**Instructions**
a) According to the HOXB9 article, why is knowledge of how tumor cells behave growing?
b) Write the next part of the HOXB9 article, continuing from its final sentence.

**Document excerpt**
^^^^

Researchers from Massachusetts General Hospital, Harvard Medical School and CIC bioGUNE discover a complex cell mechanism activated by a protein -- HOXB9 -- that becomes an obstacle for radiation effectiveness.
Scientists all over the world continue to focus their research on breast cancer. As a consequence, knowledge of the behaviour of tumour cells is growing, as well as of their interactions with the microenvironment. There are, however, many questions still unanswered.
A new collaborative study carried out by the laboratory of Dr María Vivanco, researcher at the Cell Biology and Stem Cells Unit in the Center for Cooperative Research in Biosciences, CIC bioGUNE, and the groups led by Dr Zou and Dr Maheswaran in Boston, has provided insight into one of these mysteries: a cell mechanism that explains how a protein -- called HOXB9 -- helps cancer cells to avoid the attack of treatments such as radiation, and prevents the therapy from having the desired effect on certain types of breast cancer.

^^^^

**Information supplied**
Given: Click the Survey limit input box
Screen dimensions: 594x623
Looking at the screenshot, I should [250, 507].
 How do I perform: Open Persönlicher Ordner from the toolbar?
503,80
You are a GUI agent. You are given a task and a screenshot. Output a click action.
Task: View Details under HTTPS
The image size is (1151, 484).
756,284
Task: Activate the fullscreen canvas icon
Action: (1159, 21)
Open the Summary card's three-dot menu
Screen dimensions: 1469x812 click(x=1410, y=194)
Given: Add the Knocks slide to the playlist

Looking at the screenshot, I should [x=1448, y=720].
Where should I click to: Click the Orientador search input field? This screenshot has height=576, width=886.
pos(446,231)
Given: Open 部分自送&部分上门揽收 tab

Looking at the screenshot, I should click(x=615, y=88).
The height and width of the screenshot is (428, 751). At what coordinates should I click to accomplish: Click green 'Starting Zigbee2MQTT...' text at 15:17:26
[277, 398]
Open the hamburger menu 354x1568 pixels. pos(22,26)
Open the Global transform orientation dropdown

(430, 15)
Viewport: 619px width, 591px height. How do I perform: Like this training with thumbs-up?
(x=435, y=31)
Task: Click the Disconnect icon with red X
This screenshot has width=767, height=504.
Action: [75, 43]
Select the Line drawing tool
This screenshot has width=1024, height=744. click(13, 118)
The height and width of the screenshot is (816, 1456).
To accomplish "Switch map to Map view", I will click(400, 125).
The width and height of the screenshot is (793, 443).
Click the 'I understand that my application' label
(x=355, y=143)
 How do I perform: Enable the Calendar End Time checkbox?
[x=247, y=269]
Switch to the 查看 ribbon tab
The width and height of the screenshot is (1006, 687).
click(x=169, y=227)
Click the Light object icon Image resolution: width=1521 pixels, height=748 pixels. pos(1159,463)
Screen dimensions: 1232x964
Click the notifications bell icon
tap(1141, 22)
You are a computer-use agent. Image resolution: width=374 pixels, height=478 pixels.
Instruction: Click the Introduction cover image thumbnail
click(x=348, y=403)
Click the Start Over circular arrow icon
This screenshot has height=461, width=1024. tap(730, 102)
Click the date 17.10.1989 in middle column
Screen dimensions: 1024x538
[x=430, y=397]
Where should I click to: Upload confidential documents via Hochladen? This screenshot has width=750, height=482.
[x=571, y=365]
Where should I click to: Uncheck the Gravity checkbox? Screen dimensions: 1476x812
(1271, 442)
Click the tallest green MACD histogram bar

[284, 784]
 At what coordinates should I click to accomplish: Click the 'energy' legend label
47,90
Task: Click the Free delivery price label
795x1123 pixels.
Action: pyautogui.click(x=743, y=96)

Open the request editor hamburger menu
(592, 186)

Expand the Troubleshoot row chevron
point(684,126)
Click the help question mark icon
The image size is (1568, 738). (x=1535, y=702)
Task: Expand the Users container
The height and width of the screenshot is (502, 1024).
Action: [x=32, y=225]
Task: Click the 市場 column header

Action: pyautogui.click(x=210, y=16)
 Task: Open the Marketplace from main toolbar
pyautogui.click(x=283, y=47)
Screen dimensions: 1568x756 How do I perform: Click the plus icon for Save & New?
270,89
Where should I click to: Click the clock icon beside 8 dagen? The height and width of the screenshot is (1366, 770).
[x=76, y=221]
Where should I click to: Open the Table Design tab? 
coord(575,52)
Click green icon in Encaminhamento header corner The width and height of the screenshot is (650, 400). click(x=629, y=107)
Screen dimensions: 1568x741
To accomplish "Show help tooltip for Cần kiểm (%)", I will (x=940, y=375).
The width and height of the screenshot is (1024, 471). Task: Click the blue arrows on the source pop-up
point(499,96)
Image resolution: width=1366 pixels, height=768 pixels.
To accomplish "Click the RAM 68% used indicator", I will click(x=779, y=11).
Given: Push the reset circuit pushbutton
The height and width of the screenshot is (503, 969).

^^^^

**Your responses**
a) It is growing because scientists all over the world continue to focus their research on breast cancer.

b)
The study was recently published in Proceedings of the National Academy of Sciences (PNAS). The study shows that cells that express higher levels of the HOXB9 transcription factor are more likely to survive the radiation used as breast cancer treatment.
A complex mechanism induced by this protein has been discovered, which manages to activate a whole chain of cell processes in which different proteins -- such as ATM kinase, amongst others -- intervene, and which make certain cancerous cells more resistant to treatment. Dr Vivanco explains, "when the tumour is exposed to radiation it induces DNA damage -- a phenomenon that results in formation of double-stranded DNA breaks -- leading the cells to respond and try to repair the damage caused in the DNA using another mechanism -- called the DNA damage response," by activating ATM kinase. In this way, the cell cycle is stopped and the DNA is repaired in order to maintain chromosome stability.
HOXB9 expression causes an increase in survival of cells that have been exposed to radiation. This higher resistance occurs because of the acceleration of response to radiation and its higher recovery capacity after DNA damage. On the other hand, reduction of the levels of this protein, leads to increased cell sensitivity to radiation. Furthermore, the growth factor TGFbeta (a HOXB9 target) is also involved. Therefore, HOXB9 facilitates DNA repair by activation of the TGFbeta signalling pathway, which elevates ATM phosphorylation, accelerates DNA damage response and radiation resistance.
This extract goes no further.